Study On The P-glycoprotein Homology Modeling And Molecular-docking Simulation

P-glycoprotein(P-gp, ABCB1)belongs to the family of ATP-binding cassette proteins. The role of the protein which hydrolyzes ATP to detoxify cells by exporting hundreds of chemically unrelated toxins but has been implicated in multidrug resistance(MDR) in the treatment of cancers. Here we present three-dimentional model of catalytic state of P-glycoprotein by homology modeling, and it was builted based on a wide open nucleotide-free inward-facing conformation of Mus musculus ABCB1.When the model was built, it was further optimized and processed by molecular dynamic simulation, and then PROCHECK, ERRAT and PROSA programs were used for energy and conformation evaluation. As a quality assurance of the P-gp model, Comparied inter-residue Cα-Cαdistances in the human P-gp model with that in the mouse P-gp crystal structure and from experimental cross- linking and site directed mutagenesis data studies on human P-gp. The accuracy of model is conformed in this study.In addition, docked one of human P-glycoprotein's equilibrium conformations with ligands, which include symbolic substrates: Colchicine,Rhodamine123, anti-cancer drugs: Imatinib,Dasatinib,Estramustine,Daunorubicin,Paciltaxel,Docetaxel and its inhibitors: Biricodar, Verapamil, Cyclosporine, Vinblastine, Tamoxifen.

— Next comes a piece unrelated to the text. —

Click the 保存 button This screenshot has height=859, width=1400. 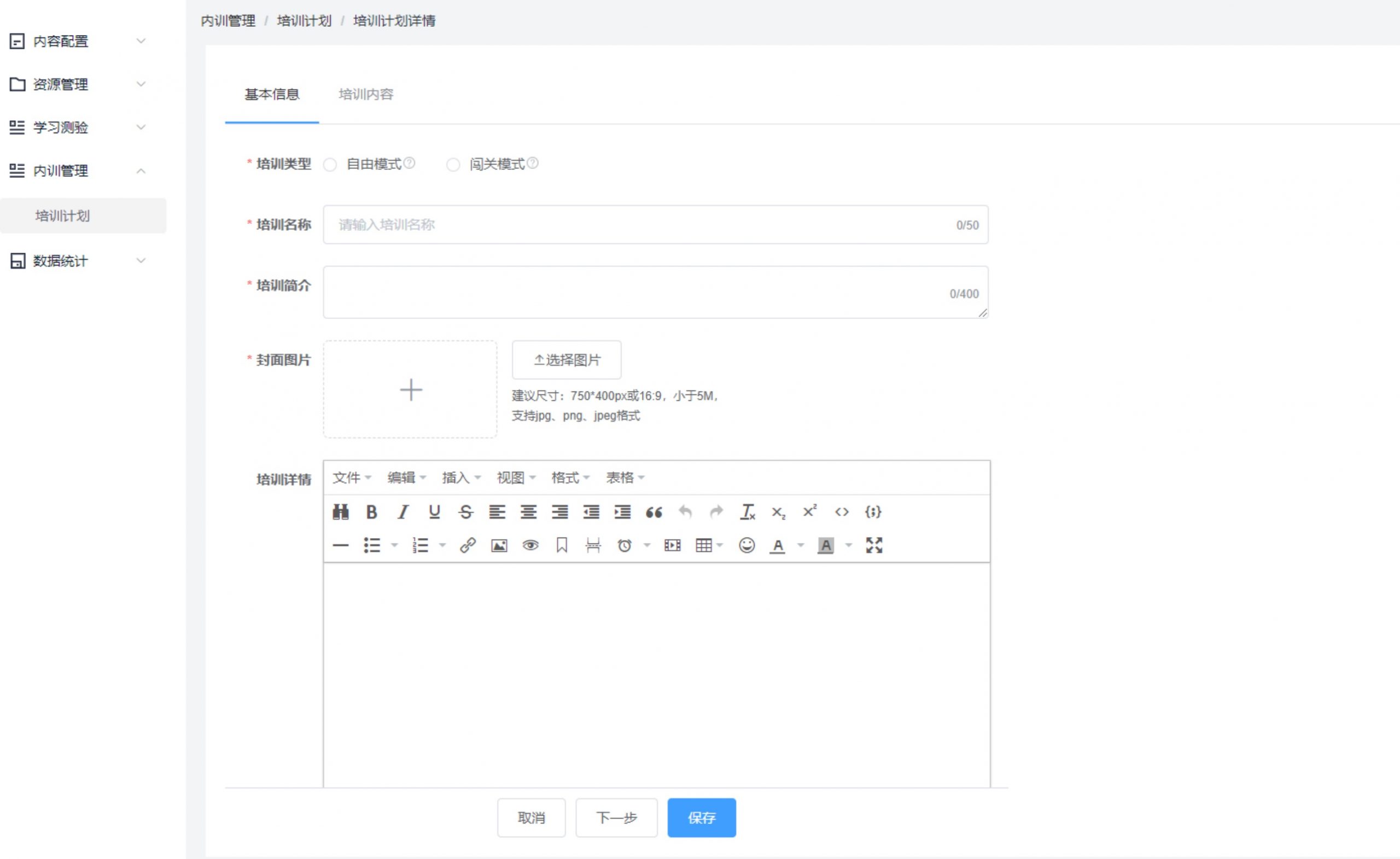click(x=701, y=817)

All of the ligands with different sizes were successfully docked in. The volume in which the ligands were docked was centered on the geometric center of the residues that experimentally identified to relate with drug specificity. This volume is taken large enough to enclose the large central cavity that runs between the borders with the cytosol and the extracellular medium. Almost 12 TM helices of P-gp take part in binding with ligands, TM1,TM5,TM6,TM7,TM11 and TM12 contribute greatly to the ligand-binding domain. Through analysis of the hydrogen bonding, hydrophobic and electrostatic interactions between P-gp and ligands, it reveals reaction mechanism between P-gp and ligands and also confirms the rationality and reliability of human P-gp model.